Butter: A Return to Form

Butter’s Benefits
Source: Medical News Today

Butter. Delicious, creamy, easy to make and for the longest time made out to be the bad boy of the culinary arena. And here’s the thing, butter didn’t always have a bad reputation. There was a time when butter was the go-to moisturising condiment for lovers of bread the world over, and then all of a sudden butter got relegated to the contributor of heart disease and all hailed margarine as the safer and healthier alternative. I have fond childhood memories of butter and I recall liking it so much that it was perfectly acceptable as a birthday gift.

Butter has a long and rich history that dates back at least 10 000 years. Back then it had some funny name that meant to imply cow cheese, and over the course of history it served as a multiple application product. It was used on the skin, in the hair, in the eyes and in food and drink. Its value was such that in some cultures people insisted on being buried with it! Things have however come full circle for butter. It’s seen a resurgence in popularity and the unhealthy tag that dogged it for so many years has finally been removed.

Before butter made a comeback, it endured the type of reputation that had health experts of the day considering it nothing short of a gamble, a gamble with your heart!  Now that it’s seen a return to form, its effects are as innocent as gambling on a game or two of free slots. There are many reasons for butter’s return to form. One of those is a simple truth: butter is not unhealthy and it’s been proven. If butter can be unhealthy, then it might be part of a compounded problem. A good example would be eating loads of white bread toast with heaps of butter. The butter’s fine, the toast, made from a refined process including that of flower, however, is not. It’s also simply a case of moderation. Diets like Banting, Atkins, intermittent fasting and Paleo have also done lots to disprove the myth around butter being bad. These eating plans promote the use of butter with a selection of certain foods and people lose weight.

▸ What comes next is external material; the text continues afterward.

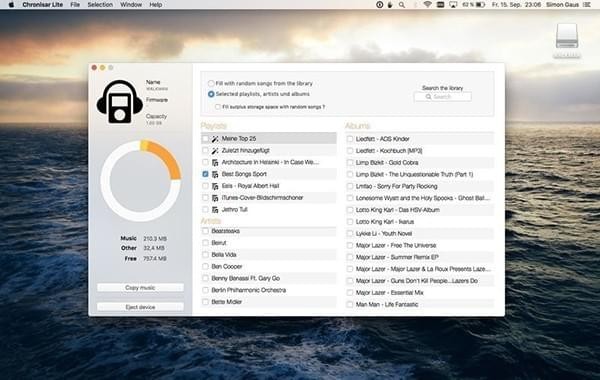Tick the Limp Bizkit - Gold Cobra album checkbox
Image resolution: width=600 pixels, height=380 pixels.
[x=350, y=163]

With all this in mind, I’d like to pay homage to butter and give you all 5 reasons why you need not feel guilty when eating butter.

5 Reasons Not to Feel Guilty When Eating Butter

5 Reasons Not to Feel Guilty When Eating Butter
Source: Wikipedia
  1. Improved Sexual Performance

Butter isn’t just a delightful treat with multiple applications in food, it’s also pretty darn good for your health, and what better a way for that to be expressed than through you’re virile sexual prowess in the sack! Butter contains fat-soluble vitamins and these vitamins can improve sexual performance. Key vitamins such as A and D come from butter and from what the net is telling me, this can fuel the libido. In fact, during the past decades during which butter garnered infamy and margarine took the lead, sexual libidos saw a decline. Butter left and Viagra came in, but who knows? Maybe this will all change?

  1. A Great Antioxidant

I think that butter’s former bum rep had a lot to do with capitalist industries. Why let people continue with a relatively inexpensive way of getting in key nutrients and boosting their immune systems when they could rather be made to pay for expensive vitamins and tablets? Butter is one of the main go-to immune system boosters thanks to its powerful antioxidant properties. The main most responsible nutrient accounting for this is carotene, which is found to be in abundance in butter and once consumed, has at least 60% converted into ailment-resistant compounds. Parts of the body most benefitted by this process are the mouth, eyes, skin, digestive system and urinary tracts.

  1. Better Heart Functioning

Believe it or not, butter is actually good for the old ticker. It contains HDL cholesterol, often referred to as the nice or good cholesterol which helps to reduce and get rid of the bad cholesterol, also known as omega-6 fatty acid. To put it another way, butter, consumed consistently and in moderation, can pump the brakes on life-threatening ailments like heart attacks and strokes.

  1. Lessening the effects of Arthritis

Butter contains something known as the Wulzen Factor, which refers to an anti-stiffening compound known as Stigmasterol which in turn is a plant sterol. Anyway, it’s all part of the butter experience and it comes down to the fact that it helps to fend off the calcification of the joints.

  1. Stronger Bones

Tying into fact No.4 is the strengthening of the bones, a result of key minerals the likes of which include selenium, zinc, copper and magnesium. These minerals all aid in bone health and bone regrowth and if you’re getting on in years, then it might be more important than you think.

A Final Word

If you’ve made it this far, then you have a genuine and vested interest in butter, and that’s good. I need to add that this article isn’t a license to over-indulge in butter, but a mere acknowledgement of its health benefits. Like many things that one can eat, the idea is to practice restraint and discipline. Also, if your health is in question or you need to lose weight, then approach butter with a degree of caution. Maybe consult your GP, physician or dietician before bringing it back in your life.